*Task description*. Return the listing below word for word, with every line unchanged and in the same order.

*Extracted material*.

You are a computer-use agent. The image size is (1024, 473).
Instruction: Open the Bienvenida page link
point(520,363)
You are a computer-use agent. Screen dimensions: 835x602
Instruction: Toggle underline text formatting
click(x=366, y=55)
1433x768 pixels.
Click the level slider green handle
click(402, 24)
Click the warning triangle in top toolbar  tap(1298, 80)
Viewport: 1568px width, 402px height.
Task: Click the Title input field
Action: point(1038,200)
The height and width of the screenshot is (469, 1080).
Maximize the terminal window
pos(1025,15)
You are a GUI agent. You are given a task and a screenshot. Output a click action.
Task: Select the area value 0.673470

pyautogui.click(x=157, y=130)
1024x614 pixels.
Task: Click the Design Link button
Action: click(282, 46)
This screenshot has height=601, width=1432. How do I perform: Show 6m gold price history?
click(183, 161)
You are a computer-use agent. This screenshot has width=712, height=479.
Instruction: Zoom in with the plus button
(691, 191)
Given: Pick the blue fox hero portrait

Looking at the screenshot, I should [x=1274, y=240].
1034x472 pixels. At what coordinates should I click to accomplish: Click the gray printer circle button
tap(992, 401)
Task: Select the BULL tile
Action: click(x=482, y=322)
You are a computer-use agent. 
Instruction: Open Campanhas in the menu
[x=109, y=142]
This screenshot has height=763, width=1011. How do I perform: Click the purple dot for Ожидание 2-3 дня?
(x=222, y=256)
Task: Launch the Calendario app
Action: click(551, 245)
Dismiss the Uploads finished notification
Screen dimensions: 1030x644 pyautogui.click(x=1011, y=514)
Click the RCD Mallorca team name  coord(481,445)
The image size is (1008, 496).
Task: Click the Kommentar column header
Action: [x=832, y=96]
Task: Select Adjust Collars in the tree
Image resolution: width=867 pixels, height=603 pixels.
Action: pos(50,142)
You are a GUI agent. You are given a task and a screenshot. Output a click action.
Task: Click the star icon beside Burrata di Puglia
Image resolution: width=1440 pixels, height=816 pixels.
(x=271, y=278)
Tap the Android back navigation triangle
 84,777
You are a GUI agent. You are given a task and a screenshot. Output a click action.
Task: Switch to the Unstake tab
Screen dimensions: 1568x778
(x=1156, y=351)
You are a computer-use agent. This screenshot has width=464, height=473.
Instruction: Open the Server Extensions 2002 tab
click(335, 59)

*Full response*.
You are a computer-use agent. The image size is (1024, 473).
Instruction: Open the Bienvenida page link
point(520,363)
You are a computer-use agent. Screen dimensions: 835x602
Instruction: Toggle underline text formatting
click(x=366, y=55)
1433x768 pixels.
Click the level slider green handle
click(402, 24)
Click the warning triangle in top toolbar  tap(1298, 80)
Viewport: 1568px width, 402px height.
Task: Click the Title input field
Action: point(1038,200)
The height and width of the screenshot is (469, 1080).
Maximize the terminal window
pos(1025,15)
You are a GUI agent. You are given a task and a screenshot. Output a click action.
Task: Select the area value 0.673470

pyautogui.click(x=157, y=130)
1024x614 pixels.
Task: Click the Design Link button
Action: click(282, 46)
This screenshot has height=601, width=1432. How do I perform: Show 6m gold price history?
click(183, 161)
You are a computer-use agent. This screenshot has width=712, height=479.
Instruction: Zoom in with the plus button
(691, 191)
Given: Pick the blue fox hero portrait

Looking at the screenshot, I should [x=1274, y=240].
1034x472 pixels. At what coordinates should I click to accomplish: Click the gray printer circle button
tap(992, 401)
Task: Select the BULL tile
Action: click(x=482, y=322)
You are a computer-use agent. 
Instruction: Open Campanhas in the menu
[x=109, y=142]
This screenshot has height=763, width=1011. How do I perform: Click the purple dot for Ожидание 2-3 дня?
(x=222, y=256)
Task: Launch the Calendario app
Action: click(551, 245)
Dismiss the Uploads finished notification
Screen dimensions: 1030x644 pyautogui.click(x=1011, y=514)
Click the RCD Mallorca team name  coord(481,445)
The image size is (1008, 496).
Task: Click the Kommentar column header
Action: [x=832, y=96]
Task: Select Adjust Collars in the tree
Image resolution: width=867 pixels, height=603 pixels.
Action: pos(50,142)
You are a GUI agent. You are given a task and a screenshot. Output a click action.
Task: Click the star icon beside Burrata di Puglia
Image resolution: width=1440 pixels, height=816 pixels.
(x=271, y=278)
Tap the Android back navigation triangle
 84,777
You are a GUI agent. You are given a task and a screenshot. Output a click action.
Task: Switch to the Unstake tab
Screen dimensions: 1568x778
(x=1156, y=351)
You are a computer-use agent. This screenshot has width=464, height=473.
Instruction: Open the Server Extensions 2002 tab
click(335, 59)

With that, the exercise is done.